| Plan: | Buitengebied Lingewaard, 2e herziening |
|---|---|
| Status: | vastgesteld |
| Plantype: | bestemmingsplan |
| IMRO-idn: | NL.IMRO.1705.214-VG01 |
Op het plan zijn de begrippen behorende bij het moederplan en de 1e herziening, zoals genoemd in 1.1 voor zover relevant, van toepassing.
het bestemmingsplan "Buitengebied Lingewaard" met identificatienummer 'NL.IMRO.1705.60-VG01', aldus vastgesteld door de gemeente Lingewaard d.d. 31 oktober 2013.
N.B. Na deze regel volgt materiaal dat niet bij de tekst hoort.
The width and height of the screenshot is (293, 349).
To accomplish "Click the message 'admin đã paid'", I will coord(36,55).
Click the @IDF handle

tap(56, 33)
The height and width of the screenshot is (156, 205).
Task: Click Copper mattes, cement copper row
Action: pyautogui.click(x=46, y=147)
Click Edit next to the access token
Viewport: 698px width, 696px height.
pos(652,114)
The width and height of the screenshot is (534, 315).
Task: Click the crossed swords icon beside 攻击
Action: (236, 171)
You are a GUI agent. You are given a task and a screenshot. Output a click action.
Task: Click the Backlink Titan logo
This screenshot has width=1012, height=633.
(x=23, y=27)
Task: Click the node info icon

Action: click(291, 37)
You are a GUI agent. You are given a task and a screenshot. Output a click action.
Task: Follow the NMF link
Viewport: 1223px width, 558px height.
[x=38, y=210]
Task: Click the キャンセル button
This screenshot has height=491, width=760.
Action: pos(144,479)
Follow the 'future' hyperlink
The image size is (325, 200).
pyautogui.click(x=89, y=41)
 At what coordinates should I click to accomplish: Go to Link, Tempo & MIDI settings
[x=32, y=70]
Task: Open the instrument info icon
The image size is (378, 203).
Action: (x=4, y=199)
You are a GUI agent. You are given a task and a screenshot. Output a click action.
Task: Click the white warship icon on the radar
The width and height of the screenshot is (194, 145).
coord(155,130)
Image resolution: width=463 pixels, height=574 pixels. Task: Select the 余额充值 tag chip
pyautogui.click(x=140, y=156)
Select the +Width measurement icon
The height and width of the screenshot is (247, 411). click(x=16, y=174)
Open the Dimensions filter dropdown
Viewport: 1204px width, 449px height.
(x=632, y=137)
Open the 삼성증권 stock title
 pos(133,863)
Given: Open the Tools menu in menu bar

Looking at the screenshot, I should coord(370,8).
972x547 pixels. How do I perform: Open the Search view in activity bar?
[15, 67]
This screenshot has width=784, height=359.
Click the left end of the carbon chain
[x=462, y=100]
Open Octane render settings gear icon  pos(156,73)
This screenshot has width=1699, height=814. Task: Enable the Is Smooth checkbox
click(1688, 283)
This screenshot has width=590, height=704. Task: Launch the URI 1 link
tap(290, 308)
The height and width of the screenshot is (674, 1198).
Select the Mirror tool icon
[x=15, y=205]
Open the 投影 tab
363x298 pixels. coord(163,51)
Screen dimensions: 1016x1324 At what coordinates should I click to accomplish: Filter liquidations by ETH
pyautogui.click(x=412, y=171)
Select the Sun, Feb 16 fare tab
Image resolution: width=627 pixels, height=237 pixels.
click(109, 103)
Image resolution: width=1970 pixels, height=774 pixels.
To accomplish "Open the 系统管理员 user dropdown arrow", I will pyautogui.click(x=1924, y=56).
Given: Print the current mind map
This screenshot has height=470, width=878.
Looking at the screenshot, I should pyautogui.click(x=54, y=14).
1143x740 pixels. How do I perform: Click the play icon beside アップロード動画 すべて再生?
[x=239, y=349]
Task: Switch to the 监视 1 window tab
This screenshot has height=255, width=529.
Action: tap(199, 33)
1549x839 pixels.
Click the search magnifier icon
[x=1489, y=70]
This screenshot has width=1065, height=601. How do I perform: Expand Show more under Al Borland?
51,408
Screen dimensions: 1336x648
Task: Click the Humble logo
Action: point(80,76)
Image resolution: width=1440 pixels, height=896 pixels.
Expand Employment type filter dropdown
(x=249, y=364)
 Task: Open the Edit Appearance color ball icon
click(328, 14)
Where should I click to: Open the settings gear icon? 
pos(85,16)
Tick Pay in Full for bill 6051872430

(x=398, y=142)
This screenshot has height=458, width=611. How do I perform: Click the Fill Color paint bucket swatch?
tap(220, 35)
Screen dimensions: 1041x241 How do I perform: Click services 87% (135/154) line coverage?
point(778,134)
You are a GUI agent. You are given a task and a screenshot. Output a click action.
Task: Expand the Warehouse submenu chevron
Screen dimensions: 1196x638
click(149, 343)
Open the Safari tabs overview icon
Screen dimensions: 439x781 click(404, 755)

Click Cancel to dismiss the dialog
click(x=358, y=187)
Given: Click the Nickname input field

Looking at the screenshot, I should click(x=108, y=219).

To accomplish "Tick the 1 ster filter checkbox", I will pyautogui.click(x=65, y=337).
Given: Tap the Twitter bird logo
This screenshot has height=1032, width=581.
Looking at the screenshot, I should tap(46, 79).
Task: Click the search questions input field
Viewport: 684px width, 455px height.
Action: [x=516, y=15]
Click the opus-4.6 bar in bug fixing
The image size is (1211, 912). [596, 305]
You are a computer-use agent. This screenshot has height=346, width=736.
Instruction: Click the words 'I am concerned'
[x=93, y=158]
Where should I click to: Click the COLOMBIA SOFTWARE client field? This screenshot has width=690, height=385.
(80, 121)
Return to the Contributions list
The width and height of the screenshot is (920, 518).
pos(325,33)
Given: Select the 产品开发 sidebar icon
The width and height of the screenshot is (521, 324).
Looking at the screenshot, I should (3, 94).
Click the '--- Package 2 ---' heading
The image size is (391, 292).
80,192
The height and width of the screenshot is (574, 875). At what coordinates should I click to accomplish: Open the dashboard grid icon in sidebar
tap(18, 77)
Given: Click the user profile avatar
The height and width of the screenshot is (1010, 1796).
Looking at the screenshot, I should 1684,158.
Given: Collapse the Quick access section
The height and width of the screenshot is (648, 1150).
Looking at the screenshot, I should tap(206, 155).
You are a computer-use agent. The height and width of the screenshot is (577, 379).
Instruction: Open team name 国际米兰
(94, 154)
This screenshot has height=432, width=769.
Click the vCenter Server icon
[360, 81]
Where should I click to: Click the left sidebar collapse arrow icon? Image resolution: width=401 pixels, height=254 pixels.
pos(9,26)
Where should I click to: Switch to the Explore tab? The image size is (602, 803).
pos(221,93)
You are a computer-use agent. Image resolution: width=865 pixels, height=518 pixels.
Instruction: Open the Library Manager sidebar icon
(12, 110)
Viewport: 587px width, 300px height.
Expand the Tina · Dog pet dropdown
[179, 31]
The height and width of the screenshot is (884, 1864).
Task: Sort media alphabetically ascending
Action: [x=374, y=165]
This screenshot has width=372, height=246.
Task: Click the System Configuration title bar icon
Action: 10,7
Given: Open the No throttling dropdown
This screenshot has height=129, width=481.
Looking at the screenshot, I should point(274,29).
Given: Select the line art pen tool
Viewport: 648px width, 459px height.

het bestemmingsplan "Buitengebied Lingewaard, 1e herziening" met identificatienummer 'NL.IMRO.1705.168-VG01', aldus vastgesteld door de gemeente Lingewaard d.d. 18 mei 2017;
het bestemmingsplan 'Buitengebied Lingewaard, 2e herziening' met identificatienummer NL.IMRO.1705.214-VG01 van de gemeente Lingewaard;
een aan de ter plaatse aanwezige hoofdfunctie ondergeschikt horecabedrijf dat zich richt op het verstrekken van etenswaren en maaltijden en daartoe overdag en 's avonds geopend is. Tot deze categorie horen onder meer broodjes zaken, cafetaria's, lunchrooms, koffie bars en tearooms, ijs salons en traiteurs.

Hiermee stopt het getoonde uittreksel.